At the last minute, I changed the names of one of the characters in The Silver Girl. Dana’s best friend used to be named Brucetta. I imagined that it would be pronounced, Bru-setta. The idea was that she was named after her dad, Bruce. One of the themes I am playing with in this book is the southern tradition of Jr.-ing sons. And when you don’t get a son, you make-do with a girl. So, for this, the name was perfect.
But then…
I noticed some readers were pronouncing it Bru-scetta. Like the tasty dish that involves Italian bread. I corrected the first couple people, but then I decided to change the name all together. It was a hard call because I liked Brucetta as a name. To me it really captured the awkwardness that happens when folks try to give a girl a boy’s name and with that awkwardness it was emblematic of the way it feels to be a girl born to a family who “never had a son…” (cue the violins.) But ultimately, I realized that I had to come up with something new.
The main reason is that I didn’t want to seem to be poking fun at my characters.
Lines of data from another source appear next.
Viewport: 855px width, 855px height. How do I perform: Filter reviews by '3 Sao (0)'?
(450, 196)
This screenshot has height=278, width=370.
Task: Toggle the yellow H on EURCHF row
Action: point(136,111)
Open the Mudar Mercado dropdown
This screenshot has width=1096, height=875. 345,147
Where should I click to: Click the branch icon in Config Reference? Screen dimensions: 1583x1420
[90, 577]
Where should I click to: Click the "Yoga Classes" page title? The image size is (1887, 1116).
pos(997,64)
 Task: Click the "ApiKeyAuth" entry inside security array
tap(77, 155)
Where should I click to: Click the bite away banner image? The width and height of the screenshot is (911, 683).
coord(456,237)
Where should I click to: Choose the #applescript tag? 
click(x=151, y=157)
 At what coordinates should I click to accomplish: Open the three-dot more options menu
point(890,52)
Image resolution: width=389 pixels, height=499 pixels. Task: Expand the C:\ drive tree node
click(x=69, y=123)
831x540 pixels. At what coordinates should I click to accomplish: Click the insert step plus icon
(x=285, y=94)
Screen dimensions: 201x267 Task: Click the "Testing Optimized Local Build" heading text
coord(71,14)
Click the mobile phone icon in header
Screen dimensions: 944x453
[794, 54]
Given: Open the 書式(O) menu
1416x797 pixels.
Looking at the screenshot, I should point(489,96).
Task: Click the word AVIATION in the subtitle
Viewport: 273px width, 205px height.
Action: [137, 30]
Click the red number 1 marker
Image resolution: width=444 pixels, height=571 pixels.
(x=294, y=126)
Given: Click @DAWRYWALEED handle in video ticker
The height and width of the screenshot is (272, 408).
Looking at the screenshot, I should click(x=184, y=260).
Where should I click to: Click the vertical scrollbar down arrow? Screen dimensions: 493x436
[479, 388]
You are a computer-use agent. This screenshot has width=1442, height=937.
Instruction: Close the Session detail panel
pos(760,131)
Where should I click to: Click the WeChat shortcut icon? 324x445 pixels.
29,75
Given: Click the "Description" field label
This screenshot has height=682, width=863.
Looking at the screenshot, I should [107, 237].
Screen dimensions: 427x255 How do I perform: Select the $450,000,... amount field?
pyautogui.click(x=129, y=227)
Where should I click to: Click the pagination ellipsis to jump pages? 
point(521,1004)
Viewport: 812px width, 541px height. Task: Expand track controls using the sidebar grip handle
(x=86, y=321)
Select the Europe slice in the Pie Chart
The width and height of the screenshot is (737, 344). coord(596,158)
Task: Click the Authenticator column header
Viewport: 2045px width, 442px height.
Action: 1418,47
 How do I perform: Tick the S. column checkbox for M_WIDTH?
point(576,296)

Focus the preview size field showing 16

Black folks’ names are constantly mocked in the media and in literature. have you heard the one about the substitute teacher working in a low income school who sees on her roll the name “Shithead.” Turns out, you should pronounce it “Shi-theed.” (This was told me as though it were true. The guy swore that it happened to his sister when she subbed in the Bronx.) There are a million of these stories and the butt of the joke are always people– usuallly working class– who are “too stupid” to “properly” name their child. Hilarious.
This strikes really close to home because my own name sometimes strikes people as stupid, particularly when I was a young person growing up in Atlanta. I once had a (black) teacher say to me, “You should change the way you spell your name. Because the way you spell it now, just shows that some black people can’t understand phonetics.” When I explained that actually my name is from Kenya and that my parents’ dear friend discovered it while she was travelling on a Fullbright fellowship… well, things got different. In other words, I whipped out a can of privilege and she shut the hell up. (But her words stayed with me for years and for a while I experimented with new spellings, paranoid that people thought my parents were ignorant.)
Dolen and I talk a lot about writing from a place of love, particularly love of your own community, your family. This is not to say that we can’t be critical—that’s the writers job, but we try to write with open and full hearts. About a five years ago, Dorothy Allison gave a keynote address at the Southern Women Writers Conference. In this talk she cautioned us against writing books full of wacky, ignorant characters. “Don’t make a punch line out of your family,” she said.
So, I ended up changing Brucetta’s name to Ronalda. Her daddy had to get his name changed, too. (He’s Ronald.) In my heart, she’s Brucetta, and I keep thinking of her by her original name. But I am sure I’ll get used to it. And I am sure that I made the right call.